Data excerpts:
----
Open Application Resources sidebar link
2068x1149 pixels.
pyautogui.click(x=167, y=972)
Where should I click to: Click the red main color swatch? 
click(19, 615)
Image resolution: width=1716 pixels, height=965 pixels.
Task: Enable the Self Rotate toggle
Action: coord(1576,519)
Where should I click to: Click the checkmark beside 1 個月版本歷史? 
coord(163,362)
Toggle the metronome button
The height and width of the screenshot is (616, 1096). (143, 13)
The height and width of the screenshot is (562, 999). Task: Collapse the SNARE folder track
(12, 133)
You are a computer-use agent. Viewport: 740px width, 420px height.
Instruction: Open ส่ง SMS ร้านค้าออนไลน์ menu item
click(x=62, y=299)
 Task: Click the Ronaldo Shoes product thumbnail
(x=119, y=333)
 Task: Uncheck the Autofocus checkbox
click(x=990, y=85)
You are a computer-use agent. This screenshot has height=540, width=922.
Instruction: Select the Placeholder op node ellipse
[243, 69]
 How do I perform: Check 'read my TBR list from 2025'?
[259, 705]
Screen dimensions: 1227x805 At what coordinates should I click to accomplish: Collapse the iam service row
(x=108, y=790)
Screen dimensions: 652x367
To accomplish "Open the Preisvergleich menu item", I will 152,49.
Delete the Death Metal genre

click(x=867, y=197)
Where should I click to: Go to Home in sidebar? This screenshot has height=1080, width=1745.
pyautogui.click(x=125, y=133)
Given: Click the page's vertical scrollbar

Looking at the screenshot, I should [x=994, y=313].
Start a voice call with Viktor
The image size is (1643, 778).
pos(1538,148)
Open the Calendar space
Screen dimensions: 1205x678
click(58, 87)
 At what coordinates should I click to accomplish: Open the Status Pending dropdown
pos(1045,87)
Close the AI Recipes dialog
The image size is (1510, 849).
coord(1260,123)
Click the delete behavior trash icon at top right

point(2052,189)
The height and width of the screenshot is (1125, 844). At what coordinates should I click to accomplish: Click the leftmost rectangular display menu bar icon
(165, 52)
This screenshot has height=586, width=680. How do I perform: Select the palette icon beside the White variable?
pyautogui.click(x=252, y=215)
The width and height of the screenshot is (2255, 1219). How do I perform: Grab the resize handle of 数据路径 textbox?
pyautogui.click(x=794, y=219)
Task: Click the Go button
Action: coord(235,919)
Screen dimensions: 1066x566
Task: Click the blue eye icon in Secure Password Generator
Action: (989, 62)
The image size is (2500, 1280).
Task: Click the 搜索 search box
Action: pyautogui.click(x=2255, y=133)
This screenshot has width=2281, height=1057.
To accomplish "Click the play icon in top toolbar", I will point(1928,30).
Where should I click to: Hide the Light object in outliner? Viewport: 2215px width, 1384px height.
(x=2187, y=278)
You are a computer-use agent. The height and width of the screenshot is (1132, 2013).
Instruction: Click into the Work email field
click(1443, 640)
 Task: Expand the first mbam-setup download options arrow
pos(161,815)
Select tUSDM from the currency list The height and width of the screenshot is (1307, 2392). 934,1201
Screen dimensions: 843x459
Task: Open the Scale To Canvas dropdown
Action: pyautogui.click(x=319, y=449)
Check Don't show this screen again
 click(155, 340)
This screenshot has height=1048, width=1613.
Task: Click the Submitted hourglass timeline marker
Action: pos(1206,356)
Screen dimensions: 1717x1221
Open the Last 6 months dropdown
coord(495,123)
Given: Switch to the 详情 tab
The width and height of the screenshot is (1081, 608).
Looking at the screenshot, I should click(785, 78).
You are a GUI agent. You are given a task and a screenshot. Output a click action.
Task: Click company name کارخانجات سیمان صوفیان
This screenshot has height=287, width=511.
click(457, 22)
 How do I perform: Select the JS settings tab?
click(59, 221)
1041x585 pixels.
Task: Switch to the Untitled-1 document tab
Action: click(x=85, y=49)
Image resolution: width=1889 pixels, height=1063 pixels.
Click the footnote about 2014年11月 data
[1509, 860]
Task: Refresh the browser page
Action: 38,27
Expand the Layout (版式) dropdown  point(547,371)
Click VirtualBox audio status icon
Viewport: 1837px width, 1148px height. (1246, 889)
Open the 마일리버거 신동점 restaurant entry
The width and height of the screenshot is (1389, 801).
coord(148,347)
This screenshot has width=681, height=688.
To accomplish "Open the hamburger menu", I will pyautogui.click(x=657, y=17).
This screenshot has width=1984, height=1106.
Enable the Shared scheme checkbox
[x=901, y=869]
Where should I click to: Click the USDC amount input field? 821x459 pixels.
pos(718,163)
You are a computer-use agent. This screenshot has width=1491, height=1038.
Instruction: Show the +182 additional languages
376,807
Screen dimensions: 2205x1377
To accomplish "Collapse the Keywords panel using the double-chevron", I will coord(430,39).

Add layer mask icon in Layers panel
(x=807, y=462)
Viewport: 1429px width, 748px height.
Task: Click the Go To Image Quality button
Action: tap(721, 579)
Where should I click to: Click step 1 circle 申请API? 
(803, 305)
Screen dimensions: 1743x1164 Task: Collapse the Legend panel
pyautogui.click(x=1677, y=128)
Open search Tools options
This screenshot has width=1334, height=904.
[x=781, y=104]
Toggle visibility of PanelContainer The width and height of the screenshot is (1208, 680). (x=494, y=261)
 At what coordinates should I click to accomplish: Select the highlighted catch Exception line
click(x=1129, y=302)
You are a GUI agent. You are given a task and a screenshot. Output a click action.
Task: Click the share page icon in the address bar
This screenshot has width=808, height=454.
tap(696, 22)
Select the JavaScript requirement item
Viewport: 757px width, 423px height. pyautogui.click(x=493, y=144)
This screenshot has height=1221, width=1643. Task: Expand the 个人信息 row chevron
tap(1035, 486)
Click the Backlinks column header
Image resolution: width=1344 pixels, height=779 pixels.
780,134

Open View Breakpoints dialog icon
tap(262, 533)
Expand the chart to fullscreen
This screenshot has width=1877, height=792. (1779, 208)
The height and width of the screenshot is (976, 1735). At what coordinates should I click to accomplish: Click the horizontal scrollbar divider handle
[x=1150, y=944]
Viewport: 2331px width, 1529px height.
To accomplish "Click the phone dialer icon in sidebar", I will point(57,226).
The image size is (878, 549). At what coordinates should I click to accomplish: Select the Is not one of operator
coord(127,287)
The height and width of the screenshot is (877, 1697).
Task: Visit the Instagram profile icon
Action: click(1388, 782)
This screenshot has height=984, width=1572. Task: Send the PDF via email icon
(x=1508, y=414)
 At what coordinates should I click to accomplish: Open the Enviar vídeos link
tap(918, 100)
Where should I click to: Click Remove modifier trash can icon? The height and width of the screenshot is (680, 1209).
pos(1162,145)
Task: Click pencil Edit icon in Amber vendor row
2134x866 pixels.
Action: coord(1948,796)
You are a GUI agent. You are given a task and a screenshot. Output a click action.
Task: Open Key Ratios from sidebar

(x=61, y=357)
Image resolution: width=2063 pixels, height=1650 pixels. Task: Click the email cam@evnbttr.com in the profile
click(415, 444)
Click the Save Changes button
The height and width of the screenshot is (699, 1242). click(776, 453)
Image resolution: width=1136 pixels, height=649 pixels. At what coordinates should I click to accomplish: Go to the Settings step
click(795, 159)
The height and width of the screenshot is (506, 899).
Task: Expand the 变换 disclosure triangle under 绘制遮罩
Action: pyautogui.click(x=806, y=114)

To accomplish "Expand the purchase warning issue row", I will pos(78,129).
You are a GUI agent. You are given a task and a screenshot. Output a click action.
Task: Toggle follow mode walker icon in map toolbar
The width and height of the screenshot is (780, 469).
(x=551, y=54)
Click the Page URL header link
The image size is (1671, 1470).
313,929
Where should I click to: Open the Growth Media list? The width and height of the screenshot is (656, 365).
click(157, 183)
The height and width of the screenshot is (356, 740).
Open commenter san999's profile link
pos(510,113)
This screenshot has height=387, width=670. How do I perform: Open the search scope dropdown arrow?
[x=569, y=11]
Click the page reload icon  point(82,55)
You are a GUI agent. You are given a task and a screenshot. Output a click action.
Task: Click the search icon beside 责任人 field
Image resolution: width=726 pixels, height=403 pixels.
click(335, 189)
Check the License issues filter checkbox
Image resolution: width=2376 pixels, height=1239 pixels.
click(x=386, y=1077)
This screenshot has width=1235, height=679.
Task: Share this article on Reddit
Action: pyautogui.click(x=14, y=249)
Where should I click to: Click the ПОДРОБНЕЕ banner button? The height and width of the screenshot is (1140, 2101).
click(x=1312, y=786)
----
- WHAT NEEDS TO BE DONE: Copy down every line of the entries containing the word "toolbar".

- RESULT BELOW:
To accomplish "Click the play icon in top toolbar", I will point(1928,30).
Task: Toggle follow mode walker icon in map toolbar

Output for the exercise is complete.